The starting point of the FS is to fit the model to very few
observations chosen with a robust procedure, order all the
observations by their closeness to the fitted model, increase the
subset size and refit the model. The process continues with increasing
subset sizes until all data are fitted.
In random effect models, also known as multilevel models, the outliers
may affect the data at each level of observation. Attention is limited
to two hierarchical levels. During the search, at each stage, we
monitor some informative quantities, such as parameter estimates,
residual plots and other relevant statistics in order to identify the
outliers. In particular, we focus on the effect of outliers on the
second-level variance using the likelihood ratio test suggested by
Self and Liang (1987). A cut-off point separating the outliers from
the other observations is identified through a graphical analysis of
the information collected at each step of the Forward Search; the
Robust Forward LRT is the value of the classical LRT statistic at the
cut-off point.

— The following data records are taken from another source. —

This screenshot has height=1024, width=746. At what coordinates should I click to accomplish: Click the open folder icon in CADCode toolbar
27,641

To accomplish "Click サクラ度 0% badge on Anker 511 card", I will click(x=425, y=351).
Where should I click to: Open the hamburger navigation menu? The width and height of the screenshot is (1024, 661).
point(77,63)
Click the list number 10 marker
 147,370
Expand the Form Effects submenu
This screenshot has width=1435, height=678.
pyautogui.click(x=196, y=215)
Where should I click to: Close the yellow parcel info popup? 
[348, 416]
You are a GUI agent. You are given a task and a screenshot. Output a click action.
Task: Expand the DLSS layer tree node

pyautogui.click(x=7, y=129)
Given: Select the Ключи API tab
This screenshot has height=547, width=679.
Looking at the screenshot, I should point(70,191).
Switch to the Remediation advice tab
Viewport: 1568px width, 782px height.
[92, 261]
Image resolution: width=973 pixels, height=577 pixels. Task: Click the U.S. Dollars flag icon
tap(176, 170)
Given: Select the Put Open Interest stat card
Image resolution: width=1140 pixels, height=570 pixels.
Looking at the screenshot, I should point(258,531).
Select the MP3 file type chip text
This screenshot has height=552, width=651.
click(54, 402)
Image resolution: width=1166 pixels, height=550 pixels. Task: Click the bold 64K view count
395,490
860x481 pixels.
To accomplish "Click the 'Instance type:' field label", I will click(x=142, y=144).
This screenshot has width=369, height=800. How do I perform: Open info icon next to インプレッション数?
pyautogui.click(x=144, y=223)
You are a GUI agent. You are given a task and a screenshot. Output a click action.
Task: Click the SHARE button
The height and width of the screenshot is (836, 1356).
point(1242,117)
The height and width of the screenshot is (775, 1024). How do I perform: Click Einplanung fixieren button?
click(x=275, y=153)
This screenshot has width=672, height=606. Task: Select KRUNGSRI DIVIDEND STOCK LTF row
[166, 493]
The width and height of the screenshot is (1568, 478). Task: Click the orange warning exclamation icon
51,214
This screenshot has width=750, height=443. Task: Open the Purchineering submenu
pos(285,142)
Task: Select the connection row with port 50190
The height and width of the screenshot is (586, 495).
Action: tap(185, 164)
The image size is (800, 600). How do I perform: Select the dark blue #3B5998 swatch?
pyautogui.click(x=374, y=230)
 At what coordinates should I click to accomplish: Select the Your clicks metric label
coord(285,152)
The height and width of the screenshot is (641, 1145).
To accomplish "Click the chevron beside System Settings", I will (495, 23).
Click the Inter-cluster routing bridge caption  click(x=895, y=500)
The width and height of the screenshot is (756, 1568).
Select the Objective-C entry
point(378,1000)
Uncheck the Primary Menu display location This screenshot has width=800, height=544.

Through some Montecarlo simulation studies we are able
to claim the clear superiority of our proposal since the probability
of the type I error computed with the FS method is much lower than the
one computed with the classical approach when data are contaminated,
without any loss in terms of power when data are not contaminated.
(Work in collaboration with B. Bertaccini, Department of Statistics
"G.Parenti", University of Florence, Italy)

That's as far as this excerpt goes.